Pengalaman menyedihkan adalah pengalaman yang menimbulkan rasa sedih atau (pilu) dalam hati atau menyusahkan hati.
Pengalaman menggembirakan adalah pengalaman yang menjadikan seseorang gembira atau membangkitkan rasa gembira.
Pengalaman membanggakan adalah pengalaman yang menimbulkan rasa bangga atau menjadikan besar hati.     

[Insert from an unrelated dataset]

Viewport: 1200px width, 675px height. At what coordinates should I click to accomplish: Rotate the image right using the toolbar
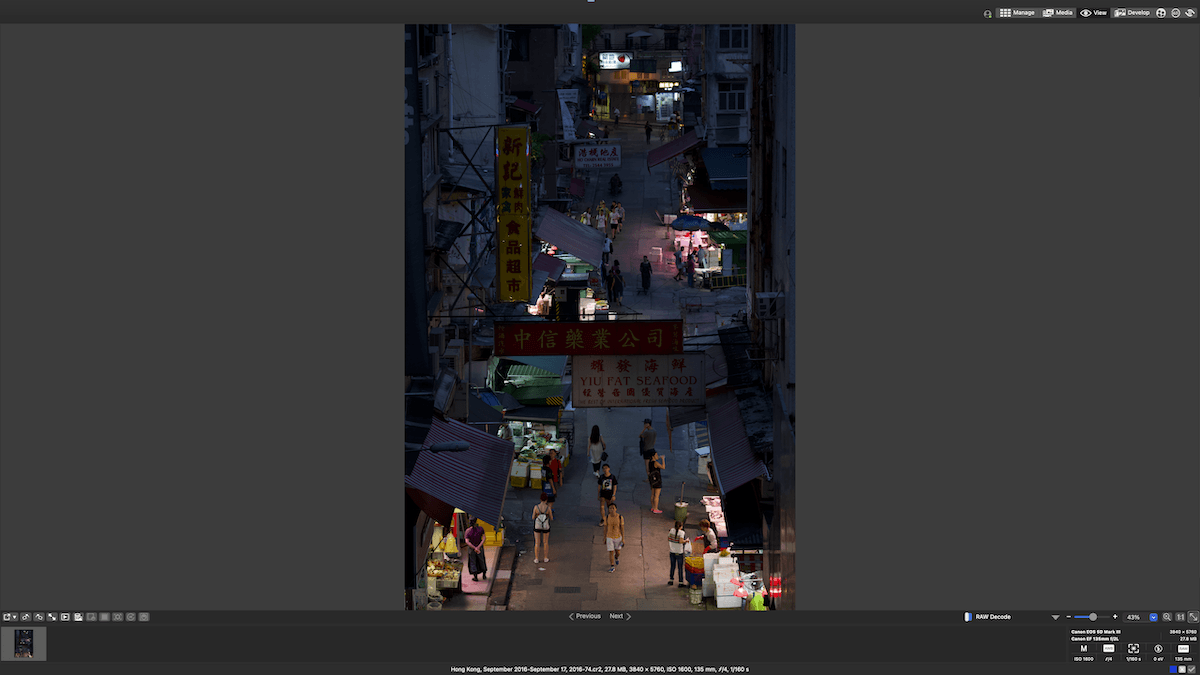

KD: Memperkenalkan Diri dan Orang Lain dalam Forum Resmi


Ringkasan Materi

Kalimat untuk Memperkenalkan Diri
Dalam forum diskusi dan seminar atau forum resmi yang lain, moderator atau
pemimpin diskusi sering memperkenalkan pembicara, narasumber, atau penceramah yang diundang. Memperkenalkan pembicara tersebut biasanya dengan menyebutkan identitas yang meliputi nama, tempat dan tanggal lahir, alamat, profesi, keluarga, dan juga prestasi yang telah diraih.
Perhatikan contoh berikut:
            Saudara-saudara peserta diskusi yang saya hormati, sebelum diskusi ini kita mulai, akan saya perkenalkan pembicara yang sudah hadir di tengah-tengah kita. Beliau adalah Drs. Haryo Goeritno, M.Si. seorang psikolog yang sudah dikenal oleh masyarakat luas. Beliau lahir di Semarang pada tanggal 4 Juli 1958. Saat ini beliau tinggal di Jalan Sidoharjo Gang 1/39 Salatiga. Beliau hanya tinggal bersama dua anaknya. Hobi yang disenanginya adalah berkebun. Beliau sering dipanggil sebagai pembicara dalam berbagai kegiatan seminar tentang pendidikan. Demikian perkenalan singkat tentang beliau. Saudara-saudara kita beri tepuk tangan untuk Bapak Haryo Goeritno.
Kalimat Baku
Untuk memperkenalkan diri atau berbicara di hadapan orang lain, kita harus pandai dalam menyusun kalimat. Karena situasi yang dihadapi merupakan forum resmi, maka kita harus menggunakan kalimat baku, yaitu kalimat yang mengikuti kaidah-kaidah tatabahasa.
Beberapa kesalahan sering dilakukan pada saat seorang moderator memperkenalkan diri atau pembicara, di antaranya:
1.      Para Bapak-bapak dan Ibu-ibu peserta diskusi yang saya hormati, …. (pleonastis)
Bapak-bapak dan Ibu-ibu peserta diskusi yang saya hormati, ….
2.      Saya dikenal dengan nama Satria. (salah pilih kata)
Perkenalkan nama saya Satria.
3.      Untuk mempersingkat waktu, marilah kita mulai diskusi ini. (salah pilih kata)
Untuk memanfaatkan waktu, marilah kita mulai diskusi ini.